Per le misure di spending review il governo avrà a disposizione i dossier del commissario Carlo Cottarelli (c'è già il piano sulle partecipate locali, con risparmi stimati 2/3 miliardi riducendole da 8mila a mille in 3 anni). Di certo, al momento, c'è solo che si agirà col 'bisturi', cercando di evitare i tagli lineari. Altro capitolo che potrebbe essere inserito nella legge di stabilità quello della flessibilità in uscita, che permetterebbe di dare da un lato una risposta strutturale a situazioni come quelle degli esodati o dei disoccupati ultracinquantenni e dall'altro di liberare posti permettendo l'assunzione di giovani. Sul fronte del debito, invece, con le privatizzazioni che stentano a decollare, una mano potrebbe arrivare dalla valorizzazione degli immobili pubblici.

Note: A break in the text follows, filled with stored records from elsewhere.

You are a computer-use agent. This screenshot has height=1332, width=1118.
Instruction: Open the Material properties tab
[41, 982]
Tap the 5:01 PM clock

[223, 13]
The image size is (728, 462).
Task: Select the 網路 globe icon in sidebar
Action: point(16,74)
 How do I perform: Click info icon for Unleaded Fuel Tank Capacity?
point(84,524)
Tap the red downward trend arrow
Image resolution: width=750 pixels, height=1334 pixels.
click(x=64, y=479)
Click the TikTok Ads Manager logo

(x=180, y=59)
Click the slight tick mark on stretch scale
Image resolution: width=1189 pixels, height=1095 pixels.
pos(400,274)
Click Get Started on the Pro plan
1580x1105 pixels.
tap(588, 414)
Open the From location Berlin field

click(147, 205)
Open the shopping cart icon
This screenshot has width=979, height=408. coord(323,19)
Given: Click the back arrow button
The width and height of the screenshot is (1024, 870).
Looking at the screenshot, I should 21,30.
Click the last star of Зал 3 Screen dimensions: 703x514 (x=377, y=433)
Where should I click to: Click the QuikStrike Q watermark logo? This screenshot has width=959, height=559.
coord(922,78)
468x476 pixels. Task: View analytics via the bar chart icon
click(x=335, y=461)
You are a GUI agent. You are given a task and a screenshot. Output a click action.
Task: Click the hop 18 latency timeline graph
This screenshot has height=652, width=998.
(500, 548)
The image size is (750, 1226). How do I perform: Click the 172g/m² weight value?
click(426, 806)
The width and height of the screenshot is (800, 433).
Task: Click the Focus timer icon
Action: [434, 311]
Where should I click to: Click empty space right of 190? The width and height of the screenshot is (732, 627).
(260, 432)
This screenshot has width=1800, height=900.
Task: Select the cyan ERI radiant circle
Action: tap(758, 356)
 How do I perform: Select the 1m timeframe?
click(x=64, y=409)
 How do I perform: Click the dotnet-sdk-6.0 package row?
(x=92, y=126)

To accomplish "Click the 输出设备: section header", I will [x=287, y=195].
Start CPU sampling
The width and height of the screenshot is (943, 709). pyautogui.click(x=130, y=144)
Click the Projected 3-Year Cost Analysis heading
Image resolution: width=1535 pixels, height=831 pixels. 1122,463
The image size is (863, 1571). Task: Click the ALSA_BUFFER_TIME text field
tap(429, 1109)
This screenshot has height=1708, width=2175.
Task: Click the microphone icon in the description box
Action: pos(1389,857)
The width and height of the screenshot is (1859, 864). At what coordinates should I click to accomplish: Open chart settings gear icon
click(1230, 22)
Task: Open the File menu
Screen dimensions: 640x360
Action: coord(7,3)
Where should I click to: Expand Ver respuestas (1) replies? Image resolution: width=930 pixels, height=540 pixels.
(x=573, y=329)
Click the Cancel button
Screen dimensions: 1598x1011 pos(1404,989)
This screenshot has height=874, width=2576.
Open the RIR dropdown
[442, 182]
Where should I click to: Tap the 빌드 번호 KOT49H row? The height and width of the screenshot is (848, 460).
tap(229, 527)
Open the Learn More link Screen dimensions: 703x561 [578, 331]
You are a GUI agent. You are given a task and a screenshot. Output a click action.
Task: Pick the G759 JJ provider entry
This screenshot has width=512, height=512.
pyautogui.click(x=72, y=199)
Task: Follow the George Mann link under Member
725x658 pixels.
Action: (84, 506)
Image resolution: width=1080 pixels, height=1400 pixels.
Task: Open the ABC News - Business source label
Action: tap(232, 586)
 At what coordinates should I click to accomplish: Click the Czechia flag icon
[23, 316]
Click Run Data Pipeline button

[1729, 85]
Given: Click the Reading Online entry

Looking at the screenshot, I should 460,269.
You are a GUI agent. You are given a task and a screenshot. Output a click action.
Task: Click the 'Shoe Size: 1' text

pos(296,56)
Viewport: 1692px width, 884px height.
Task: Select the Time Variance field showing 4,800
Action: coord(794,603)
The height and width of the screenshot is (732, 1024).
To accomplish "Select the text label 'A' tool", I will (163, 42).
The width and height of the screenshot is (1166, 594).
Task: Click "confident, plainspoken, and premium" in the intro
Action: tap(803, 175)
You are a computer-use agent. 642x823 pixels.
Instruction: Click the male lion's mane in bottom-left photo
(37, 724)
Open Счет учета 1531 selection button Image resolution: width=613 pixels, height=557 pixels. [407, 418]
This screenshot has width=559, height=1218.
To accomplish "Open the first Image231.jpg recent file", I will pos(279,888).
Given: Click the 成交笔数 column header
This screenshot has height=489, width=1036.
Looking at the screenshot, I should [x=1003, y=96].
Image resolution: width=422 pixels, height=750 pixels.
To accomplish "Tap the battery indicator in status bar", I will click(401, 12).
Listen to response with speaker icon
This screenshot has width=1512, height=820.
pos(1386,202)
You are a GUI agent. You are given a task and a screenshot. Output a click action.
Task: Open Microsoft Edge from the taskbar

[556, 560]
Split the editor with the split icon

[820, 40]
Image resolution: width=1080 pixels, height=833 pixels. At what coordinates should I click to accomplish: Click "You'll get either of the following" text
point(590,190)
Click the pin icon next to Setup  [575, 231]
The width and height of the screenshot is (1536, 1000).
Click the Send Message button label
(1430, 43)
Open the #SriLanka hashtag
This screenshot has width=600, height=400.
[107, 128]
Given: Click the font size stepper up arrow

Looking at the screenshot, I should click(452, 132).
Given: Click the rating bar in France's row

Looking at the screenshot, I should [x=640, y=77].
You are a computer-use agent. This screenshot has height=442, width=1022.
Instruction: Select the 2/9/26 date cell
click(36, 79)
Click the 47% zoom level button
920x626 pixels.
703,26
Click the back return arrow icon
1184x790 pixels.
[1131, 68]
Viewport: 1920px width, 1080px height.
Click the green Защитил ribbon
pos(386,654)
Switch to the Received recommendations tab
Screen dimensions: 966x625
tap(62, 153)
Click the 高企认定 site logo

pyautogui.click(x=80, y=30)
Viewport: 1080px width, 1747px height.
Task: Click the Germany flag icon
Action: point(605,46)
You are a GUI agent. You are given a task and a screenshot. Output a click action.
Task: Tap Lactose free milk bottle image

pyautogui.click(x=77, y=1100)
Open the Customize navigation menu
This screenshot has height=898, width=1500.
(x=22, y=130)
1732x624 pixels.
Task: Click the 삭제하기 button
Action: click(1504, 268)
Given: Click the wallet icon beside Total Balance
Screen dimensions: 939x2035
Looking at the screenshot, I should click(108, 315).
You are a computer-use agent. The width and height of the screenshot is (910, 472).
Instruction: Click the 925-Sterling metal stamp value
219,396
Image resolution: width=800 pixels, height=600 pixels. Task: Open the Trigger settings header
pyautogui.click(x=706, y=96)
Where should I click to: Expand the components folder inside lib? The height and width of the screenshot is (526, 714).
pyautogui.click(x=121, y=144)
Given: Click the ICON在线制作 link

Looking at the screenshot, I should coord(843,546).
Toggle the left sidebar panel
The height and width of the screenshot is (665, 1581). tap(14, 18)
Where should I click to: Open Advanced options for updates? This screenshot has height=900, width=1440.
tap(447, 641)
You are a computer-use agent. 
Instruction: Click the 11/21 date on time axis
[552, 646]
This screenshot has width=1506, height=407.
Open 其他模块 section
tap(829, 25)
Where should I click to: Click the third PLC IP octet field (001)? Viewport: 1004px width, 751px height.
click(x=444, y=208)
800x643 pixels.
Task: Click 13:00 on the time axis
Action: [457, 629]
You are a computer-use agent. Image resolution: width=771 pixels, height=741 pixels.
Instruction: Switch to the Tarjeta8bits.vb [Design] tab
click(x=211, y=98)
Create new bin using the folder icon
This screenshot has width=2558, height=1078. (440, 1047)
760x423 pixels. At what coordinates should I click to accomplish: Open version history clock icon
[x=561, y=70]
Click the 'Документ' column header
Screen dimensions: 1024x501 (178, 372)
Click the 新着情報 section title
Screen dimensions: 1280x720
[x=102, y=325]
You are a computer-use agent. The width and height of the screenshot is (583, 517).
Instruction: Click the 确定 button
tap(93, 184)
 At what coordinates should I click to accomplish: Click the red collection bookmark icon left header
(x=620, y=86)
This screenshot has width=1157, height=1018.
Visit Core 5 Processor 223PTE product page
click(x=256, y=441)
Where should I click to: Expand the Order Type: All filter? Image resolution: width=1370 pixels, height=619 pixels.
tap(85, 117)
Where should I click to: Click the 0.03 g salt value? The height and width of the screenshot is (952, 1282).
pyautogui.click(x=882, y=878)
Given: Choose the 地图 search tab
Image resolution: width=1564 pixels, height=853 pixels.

Al Tesoro ci stanno lavorando attraverso Invimit Sgr: si parte da Inail (che ha sottoscritto nei giorni scorsi con una prima tranche da 440 milioni di euro il Fondo di fondi 'i3 Core') ma ci sono progetti anche su Inps e scuole. Certo, si ragiona, l'operazione non è semplice perché il patrimonio pubblico "non è così appetibile" vista la complessità della gestione e la necessità di "risorse per manutenzione e valorizzazione". Ma è un primo passo, intanto in una ottica di "razionalizzazione", e quindi di risparmi di spesa. E in un secondo momento anche di abbattimento del debito.